**TASK BRIEF**
Rewrite the lines from the one containing "The image size is (474, 1024)." through the one containing "will (x=432, y=424).", inclusive, as a numbered list, omitting any blank lines.

**GIVEN DATA**
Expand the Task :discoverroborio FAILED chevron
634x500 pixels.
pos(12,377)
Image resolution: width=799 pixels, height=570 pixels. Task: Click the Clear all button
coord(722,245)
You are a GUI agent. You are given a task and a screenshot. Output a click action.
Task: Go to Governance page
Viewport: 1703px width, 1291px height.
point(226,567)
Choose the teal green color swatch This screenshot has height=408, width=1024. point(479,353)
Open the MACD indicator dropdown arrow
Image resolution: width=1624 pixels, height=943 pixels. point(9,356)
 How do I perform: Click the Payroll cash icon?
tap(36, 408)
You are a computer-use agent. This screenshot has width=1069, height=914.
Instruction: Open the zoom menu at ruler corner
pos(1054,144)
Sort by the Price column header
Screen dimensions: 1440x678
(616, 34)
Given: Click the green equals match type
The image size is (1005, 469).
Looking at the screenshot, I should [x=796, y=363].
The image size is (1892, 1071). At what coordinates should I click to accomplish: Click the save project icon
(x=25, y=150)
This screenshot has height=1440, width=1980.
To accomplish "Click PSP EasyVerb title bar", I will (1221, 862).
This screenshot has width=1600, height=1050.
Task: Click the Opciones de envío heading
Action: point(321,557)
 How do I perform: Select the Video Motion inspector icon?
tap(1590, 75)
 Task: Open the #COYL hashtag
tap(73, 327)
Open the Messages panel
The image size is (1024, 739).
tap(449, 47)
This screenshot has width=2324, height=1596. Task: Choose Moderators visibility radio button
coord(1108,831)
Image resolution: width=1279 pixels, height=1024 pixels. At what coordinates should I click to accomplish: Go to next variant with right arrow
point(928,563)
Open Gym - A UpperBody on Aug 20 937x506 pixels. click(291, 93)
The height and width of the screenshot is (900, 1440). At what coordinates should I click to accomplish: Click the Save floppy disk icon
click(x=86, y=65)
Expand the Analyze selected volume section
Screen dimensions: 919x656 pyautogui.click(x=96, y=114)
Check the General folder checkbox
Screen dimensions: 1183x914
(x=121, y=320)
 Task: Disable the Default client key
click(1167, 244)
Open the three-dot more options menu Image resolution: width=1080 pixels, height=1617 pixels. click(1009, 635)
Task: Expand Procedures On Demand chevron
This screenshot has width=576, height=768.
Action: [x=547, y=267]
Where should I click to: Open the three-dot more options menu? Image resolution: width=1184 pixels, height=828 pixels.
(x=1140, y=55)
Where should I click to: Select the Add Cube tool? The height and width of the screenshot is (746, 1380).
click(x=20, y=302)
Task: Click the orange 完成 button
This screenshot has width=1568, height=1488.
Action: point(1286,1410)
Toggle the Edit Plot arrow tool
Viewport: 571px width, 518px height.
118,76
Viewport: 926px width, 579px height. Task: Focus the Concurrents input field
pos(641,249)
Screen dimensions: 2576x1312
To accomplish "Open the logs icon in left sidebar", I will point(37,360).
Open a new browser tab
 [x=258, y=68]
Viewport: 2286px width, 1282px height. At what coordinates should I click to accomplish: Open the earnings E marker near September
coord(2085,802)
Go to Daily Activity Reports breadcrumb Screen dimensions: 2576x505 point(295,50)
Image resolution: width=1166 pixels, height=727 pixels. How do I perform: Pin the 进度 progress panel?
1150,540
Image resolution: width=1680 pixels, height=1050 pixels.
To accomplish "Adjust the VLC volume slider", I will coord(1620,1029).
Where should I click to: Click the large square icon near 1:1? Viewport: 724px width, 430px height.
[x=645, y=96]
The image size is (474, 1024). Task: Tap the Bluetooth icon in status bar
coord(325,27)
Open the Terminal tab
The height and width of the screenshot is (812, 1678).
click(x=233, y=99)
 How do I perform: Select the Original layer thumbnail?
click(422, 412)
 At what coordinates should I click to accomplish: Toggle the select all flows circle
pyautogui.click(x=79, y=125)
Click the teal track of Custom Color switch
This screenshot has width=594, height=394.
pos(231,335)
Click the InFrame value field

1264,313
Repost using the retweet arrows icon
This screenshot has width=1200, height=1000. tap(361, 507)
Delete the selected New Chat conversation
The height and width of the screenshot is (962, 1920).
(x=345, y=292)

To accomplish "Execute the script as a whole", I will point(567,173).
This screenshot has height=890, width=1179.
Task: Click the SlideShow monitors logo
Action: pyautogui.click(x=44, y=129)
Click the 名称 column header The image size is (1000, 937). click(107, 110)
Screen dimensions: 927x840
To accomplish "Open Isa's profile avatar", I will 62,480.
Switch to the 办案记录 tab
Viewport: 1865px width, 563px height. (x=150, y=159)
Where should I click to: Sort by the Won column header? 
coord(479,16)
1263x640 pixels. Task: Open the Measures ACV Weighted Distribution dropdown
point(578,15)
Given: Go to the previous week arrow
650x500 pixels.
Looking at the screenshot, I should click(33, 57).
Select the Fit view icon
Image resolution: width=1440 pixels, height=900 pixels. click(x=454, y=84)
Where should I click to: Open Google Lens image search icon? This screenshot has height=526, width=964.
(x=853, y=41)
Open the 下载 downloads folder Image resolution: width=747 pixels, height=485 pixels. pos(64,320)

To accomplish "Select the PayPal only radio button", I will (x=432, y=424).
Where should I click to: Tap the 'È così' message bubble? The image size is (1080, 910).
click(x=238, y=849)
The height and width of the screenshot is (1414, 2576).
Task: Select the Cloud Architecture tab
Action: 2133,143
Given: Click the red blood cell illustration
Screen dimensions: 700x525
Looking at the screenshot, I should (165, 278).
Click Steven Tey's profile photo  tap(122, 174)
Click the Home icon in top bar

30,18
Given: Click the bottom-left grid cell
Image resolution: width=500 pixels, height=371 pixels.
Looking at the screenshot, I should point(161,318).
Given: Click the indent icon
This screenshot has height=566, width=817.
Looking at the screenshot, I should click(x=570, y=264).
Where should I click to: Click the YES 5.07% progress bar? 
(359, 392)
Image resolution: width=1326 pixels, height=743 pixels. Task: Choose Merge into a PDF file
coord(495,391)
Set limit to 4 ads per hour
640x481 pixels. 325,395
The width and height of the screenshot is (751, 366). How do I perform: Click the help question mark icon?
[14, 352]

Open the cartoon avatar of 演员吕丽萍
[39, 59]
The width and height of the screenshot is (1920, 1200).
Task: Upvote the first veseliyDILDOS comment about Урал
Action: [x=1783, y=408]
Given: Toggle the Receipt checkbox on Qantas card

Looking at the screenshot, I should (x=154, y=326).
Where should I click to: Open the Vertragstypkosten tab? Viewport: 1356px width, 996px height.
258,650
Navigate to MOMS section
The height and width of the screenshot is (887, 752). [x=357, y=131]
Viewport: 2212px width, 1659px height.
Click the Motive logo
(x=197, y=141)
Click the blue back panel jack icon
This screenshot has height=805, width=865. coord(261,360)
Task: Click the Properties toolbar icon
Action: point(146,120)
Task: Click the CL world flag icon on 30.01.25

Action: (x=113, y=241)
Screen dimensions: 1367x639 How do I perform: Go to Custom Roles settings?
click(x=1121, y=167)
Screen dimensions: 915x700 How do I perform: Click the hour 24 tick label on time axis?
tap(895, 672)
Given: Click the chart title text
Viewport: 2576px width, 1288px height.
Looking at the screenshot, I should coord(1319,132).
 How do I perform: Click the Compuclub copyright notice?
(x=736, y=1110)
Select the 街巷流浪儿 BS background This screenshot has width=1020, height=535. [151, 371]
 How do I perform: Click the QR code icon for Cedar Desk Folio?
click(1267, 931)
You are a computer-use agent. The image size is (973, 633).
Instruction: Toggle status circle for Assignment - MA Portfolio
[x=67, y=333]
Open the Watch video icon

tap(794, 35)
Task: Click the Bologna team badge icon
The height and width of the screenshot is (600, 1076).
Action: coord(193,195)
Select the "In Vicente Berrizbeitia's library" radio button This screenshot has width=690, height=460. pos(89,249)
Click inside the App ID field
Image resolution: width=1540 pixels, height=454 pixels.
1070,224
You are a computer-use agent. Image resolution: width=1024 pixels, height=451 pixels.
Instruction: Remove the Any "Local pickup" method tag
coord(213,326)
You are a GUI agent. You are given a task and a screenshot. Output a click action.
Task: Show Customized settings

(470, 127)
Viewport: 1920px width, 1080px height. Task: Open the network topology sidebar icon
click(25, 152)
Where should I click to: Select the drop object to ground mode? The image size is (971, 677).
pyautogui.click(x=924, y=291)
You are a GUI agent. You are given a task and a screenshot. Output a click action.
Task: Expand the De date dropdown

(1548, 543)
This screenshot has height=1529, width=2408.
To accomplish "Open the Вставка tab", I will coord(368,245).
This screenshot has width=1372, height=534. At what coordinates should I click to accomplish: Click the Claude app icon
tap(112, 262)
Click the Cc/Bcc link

**EXERCISE OUTPUT**
1. The image size is (474, 1024). Task: Tap the Bluetooth icon in status bar
2. coord(325,27)
3. Open the Terminal tab
4. The height and width of the screenshot is (812, 1678).
5. click(x=233, y=99)
6.  How do I perform: Select the Original layer thumbnail?
7. click(422, 412)
8.  At what coordinates should I click to accomplish: Toggle the select all flows circle
9. pyautogui.click(x=79, y=125)
10. Click the teal track of Custom Color switch
11. This screenshot has width=594, height=394.
12. pos(231,335)
13. Click the InFrame value field
14. 1264,313
15. Repost using the retweet arrows icon
16. This screenshot has width=1200, height=1000. tap(361, 507)
17. Delete the selected New Chat conversation
18. The height and width of the screenshot is (962, 1920).
19. (x=345, y=292)
20. To accomplish "Execute the script as a whole", I will point(567,173).
21. This screenshot has height=890, width=1179.
22. Task: Click the SlideShow monitors logo
23. Action: pyautogui.click(x=44, y=129)
24. Click the 名称 column header The image size is (1000, 937). click(107, 110)
25. Screen dimensions: 927x840
26. To accomplish "Open Isa's profile avatar", I will 62,480.
27. Switch to the 办案记录 tab
28. Viewport: 1865px width, 563px height. (x=150, y=159)
29. Where should I click to: Sort by the Won column header? 
30. coord(479,16)
31. 1263x640 pixels. Task: Open the Measures ACV Weighted Distribution dropdown
32. point(578,15)
33. Given: Go to the previous week arrow
34. 650x500 pixels.
35. Looking at the screenshot, I should click(33, 57).
36. Select the Fit view icon
37. Image resolution: width=1440 pixels, height=900 pixels. click(x=454, y=84)
38. Where should I click to: Open Google Lens image search icon? This screenshot has height=526, width=964.
39. (x=853, y=41)
40. Open the 下载 downloads folder Image resolution: width=747 pixels, height=485 pixels. pos(64,320)
41. To accomplish "Select the PayPal only radio button", I will (x=432, y=424).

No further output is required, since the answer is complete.